_ASSIGNMENT_
Transcribe each entry so that nothing differs from the original.

(Collected data)
-- Opening Marker --
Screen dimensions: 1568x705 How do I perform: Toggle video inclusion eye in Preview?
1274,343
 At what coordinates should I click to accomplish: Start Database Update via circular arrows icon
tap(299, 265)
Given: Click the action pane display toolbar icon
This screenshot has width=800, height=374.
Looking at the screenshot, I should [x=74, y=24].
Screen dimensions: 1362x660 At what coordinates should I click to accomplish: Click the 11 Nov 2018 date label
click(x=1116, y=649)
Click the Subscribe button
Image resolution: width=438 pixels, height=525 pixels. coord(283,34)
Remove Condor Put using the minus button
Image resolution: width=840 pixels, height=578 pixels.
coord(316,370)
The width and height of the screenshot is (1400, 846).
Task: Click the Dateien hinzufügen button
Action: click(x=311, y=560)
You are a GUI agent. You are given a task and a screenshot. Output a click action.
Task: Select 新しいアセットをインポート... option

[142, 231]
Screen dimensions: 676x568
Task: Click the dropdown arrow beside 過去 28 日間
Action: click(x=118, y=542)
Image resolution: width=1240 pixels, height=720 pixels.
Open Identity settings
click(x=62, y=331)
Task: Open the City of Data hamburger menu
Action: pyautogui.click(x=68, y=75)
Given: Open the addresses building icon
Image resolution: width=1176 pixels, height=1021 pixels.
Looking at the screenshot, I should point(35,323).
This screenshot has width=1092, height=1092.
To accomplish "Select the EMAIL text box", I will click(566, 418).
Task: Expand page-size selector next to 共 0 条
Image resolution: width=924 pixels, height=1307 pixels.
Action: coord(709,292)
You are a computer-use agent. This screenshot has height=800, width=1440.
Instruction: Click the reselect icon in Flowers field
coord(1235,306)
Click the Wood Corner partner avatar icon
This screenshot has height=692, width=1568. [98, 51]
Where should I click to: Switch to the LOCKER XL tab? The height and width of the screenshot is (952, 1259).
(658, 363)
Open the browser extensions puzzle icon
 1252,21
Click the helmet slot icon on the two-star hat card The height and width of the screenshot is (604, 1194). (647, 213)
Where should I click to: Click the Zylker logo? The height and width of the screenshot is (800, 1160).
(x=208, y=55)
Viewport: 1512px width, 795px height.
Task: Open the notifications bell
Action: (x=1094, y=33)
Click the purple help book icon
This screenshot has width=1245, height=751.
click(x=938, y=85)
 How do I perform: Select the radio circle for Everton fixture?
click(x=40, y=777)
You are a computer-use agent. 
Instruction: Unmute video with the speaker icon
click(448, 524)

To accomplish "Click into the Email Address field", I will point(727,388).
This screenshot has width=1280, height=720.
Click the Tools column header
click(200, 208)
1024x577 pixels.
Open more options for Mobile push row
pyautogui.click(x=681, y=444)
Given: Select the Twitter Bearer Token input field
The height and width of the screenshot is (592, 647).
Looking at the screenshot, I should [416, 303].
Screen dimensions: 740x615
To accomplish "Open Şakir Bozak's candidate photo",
-- Closing Marker --
_RESPONSE TO THE EXERCISE_
Screen dimensions: 1568x705 How do I perform: Toggle video inclusion eye in Preview?
1274,343
 At what coordinates should I click to accomplish: Start Database Update via circular arrows icon
tap(299, 265)
Given: Click the action pane display toolbar icon
This screenshot has width=800, height=374.
Looking at the screenshot, I should [x=74, y=24].
Screen dimensions: 1362x660 At what coordinates should I click to accomplish: Click the 11 Nov 2018 date label
click(x=1116, y=649)
Click the Subscribe button
Image resolution: width=438 pixels, height=525 pixels. coord(283,34)
Remove Condor Put using the minus button
Image resolution: width=840 pixels, height=578 pixels.
coord(316,370)
The width and height of the screenshot is (1400, 846).
Task: Click the Dateien hinzufügen button
Action: click(x=311, y=560)
You are a GUI agent. You are given a task and a screenshot. Output a click action.
Task: Select 新しいアセットをインポート... option

[142, 231]
Screen dimensions: 676x568
Task: Click the dropdown arrow beside 過去 28 日間
Action: click(x=118, y=542)
Image resolution: width=1240 pixels, height=720 pixels.
Open Identity settings
click(x=62, y=331)
Task: Open the City of Data hamburger menu
Action: pyautogui.click(x=68, y=75)
Given: Open the addresses building icon
Image resolution: width=1176 pixels, height=1021 pixels.
Looking at the screenshot, I should point(35,323).
This screenshot has width=1092, height=1092.
To accomplish "Select the EMAIL text box", I will click(566, 418).
Task: Expand page-size selector next to 共 0 条
Image resolution: width=924 pixels, height=1307 pixels.
Action: coord(709,292)
You are a computer-use agent. This screenshot has height=800, width=1440.
Instruction: Click the reselect icon in Flowers field
coord(1235,306)
Click the Wood Corner partner avatar icon
This screenshot has height=692, width=1568. [98, 51]
Where should I click to: Switch to the LOCKER XL tab? The height and width of the screenshot is (952, 1259).
(658, 363)
Open the browser extensions puzzle icon
 1252,21
Click the helmet slot icon on the two-star hat card The height and width of the screenshot is (604, 1194). (647, 213)
Where should I click to: Click the Zylker logo? The height and width of the screenshot is (800, 1160).
(x=208, y=55)
Viewport: 1512px width, 795px height.
Task: Open the notifications bell
Action: (x=1094, y=33)
Click the purple help book icon
This screenshot has width=1245, height=751.
click(x=938, y=85)
 How do I perform: Select the radio circle for Everton fixture?
click(x=40, y=777)
You are a computer-use agent. 
Instruction: Unmute video with the speaker icon
click(448, 524)

To accomplish "Click into the Email Address field", I will point(727,388).
This screenshot has width=1280, height=720.
Click the Tools column header
click(200, 208)
1024x577 pixels.
Open more options for Mobile push row
pyautogui.click(x=681, y=444)
Given: Select the Twitter Bearer Token input field
The height and width of the screenshot is (592, 647).
Looking at the screenshot, I should [416, 303].
Screen dimensions: 740x615
To accomplish "Open Şakir Bozak's candidate photo",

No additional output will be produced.